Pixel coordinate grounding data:
^^^^^^^^^^^^^^^^
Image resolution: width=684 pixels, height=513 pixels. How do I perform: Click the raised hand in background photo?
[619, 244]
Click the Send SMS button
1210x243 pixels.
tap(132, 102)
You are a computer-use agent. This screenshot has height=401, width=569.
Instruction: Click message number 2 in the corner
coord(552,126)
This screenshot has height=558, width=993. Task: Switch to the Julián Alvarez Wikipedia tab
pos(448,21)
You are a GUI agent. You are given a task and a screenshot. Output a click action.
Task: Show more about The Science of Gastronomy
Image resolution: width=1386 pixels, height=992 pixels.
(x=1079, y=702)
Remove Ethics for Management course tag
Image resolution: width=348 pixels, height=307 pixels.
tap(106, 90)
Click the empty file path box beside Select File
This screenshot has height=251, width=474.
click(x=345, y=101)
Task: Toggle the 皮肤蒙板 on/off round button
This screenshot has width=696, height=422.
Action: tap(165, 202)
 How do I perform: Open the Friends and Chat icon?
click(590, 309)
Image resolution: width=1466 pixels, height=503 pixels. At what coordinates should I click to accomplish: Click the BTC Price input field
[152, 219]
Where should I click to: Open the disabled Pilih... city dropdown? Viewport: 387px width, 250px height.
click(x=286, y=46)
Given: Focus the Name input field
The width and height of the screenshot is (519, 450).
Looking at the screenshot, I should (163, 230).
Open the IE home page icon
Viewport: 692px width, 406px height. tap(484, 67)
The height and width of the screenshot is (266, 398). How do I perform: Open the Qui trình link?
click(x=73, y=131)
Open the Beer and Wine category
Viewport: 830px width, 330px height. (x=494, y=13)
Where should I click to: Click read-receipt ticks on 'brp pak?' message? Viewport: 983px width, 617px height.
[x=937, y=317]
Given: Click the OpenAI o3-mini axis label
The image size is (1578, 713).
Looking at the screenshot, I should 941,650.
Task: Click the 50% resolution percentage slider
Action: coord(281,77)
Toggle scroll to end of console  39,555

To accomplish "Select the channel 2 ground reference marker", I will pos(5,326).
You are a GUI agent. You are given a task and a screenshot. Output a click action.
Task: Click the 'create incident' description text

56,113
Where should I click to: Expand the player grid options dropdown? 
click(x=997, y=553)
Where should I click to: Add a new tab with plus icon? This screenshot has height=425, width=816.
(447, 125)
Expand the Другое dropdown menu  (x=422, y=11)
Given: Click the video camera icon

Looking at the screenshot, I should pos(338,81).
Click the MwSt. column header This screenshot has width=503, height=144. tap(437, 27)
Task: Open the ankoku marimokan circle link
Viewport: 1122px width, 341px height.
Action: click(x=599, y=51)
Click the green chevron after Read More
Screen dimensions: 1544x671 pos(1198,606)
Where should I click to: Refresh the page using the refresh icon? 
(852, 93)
^^^^^^^^^^^^^^^^
Print each line of the data exactly. Keep all of it.

Image resolution: width=684 pixels, height=513 pixels. How do I perform: Click the raised hand in background photo?
[619, 244]
Click the Send SMS button
1210x243 pixels.
tap(132, 102)
You are a computer-use agent. This screenshot has height=401, width=569.
Instruction: Click message number 2 in the corner
coord(552,126)
This screenshot has height=558, width=993. Task: Switch to the Julián Alvarez Wikipedia tab
pos(448,21)
You are a GUI agent. You are given a task and a screenshot. Output a click action.
Task: Show more about The Science of Gastronomy
Image resolution: width=1386 pixels, height=992 pixels.
(x=1079, y=702)
Remove Ethics for Management course tag
Image resolution: width=348 pixels, height=307 pixels.
tap(106, 90)
Click the empty file path box beside Select File
This screenshot has height=251, width=474.
click(x=345, y=101)
Task: Toggle the 皮肤蒙板 on/off round button
This screenshot has width=696, height=422.
Action: tap(165, 202)
 How do I perform: Open the Friends and Chat icon?
click(590, 309)
Image resolution: width=1466 pixels, height=503 pixels. At what coordinates should I click to accomplish: Click the BTC Price input field
[152, 219]
Where should I click to: Open the disabled Pilih... city dropdown? Viewport: 387px width, 250px height.
click(x=286, y=46)
Given: Focus the Name input field
The width and height of the screenshot is (519, 450).
Looking at the screenshot, I should (163, 230).
Open the IE home page icon
Viewport: 692px width, 406px height. tap(484, 67)
The height and width of the screenshot is (266, 398). How do I perform: Open the Qui trình link?
click(x=73, y=131)
Open the Beer and Wine category
Viewport: 830px width, 330px height. (x=494, y=13)
Where should I click to: Click read-receipt ticks on 'brp pak?' message? Viewport: 983px width, 617px height.
[x=937, y=317]
Given: Click the OpenAI o3-mini axis label
The image size is (1578, 713).
Looking at the screenshot, I should 941,650.
Task: Click the 50% resolution percentage slider
Action: coord(281,77)
Toggle scroll to end of console  39,555

To accomplish "Select the channel 2 ground reference marker", I will pos(5,326).
You are a GUI agent. You are given a task and a screenshot. Output a click action.
Task: Click the 'create incident' description text

56,113
Where should I click to: Expand the player grid options dropdown? 
click(x=997, y=553)
Where should I click to: Add a new tab with plus icon? This screenshot has height=425, width=816.
(447, 125)
Expand the Другое dropdown menu  (x=422, y=11)
Given: Click the video camera icon

Looking at the screenshot, I should pos(338,81).
Click the MwSt. column header This screenshot has width=503, height=144. tap(437, 27)
Task: Open the ankoku marimokan circle link
Viewport: 1122px width, 341px height.
Action: click(x=599, y=51)
Click the green chevron after Read More
Screen dimensions: 1544x671 pos(1198,606)
Where should I click to: Refresh the page using the refresh icon? 
(852, 93)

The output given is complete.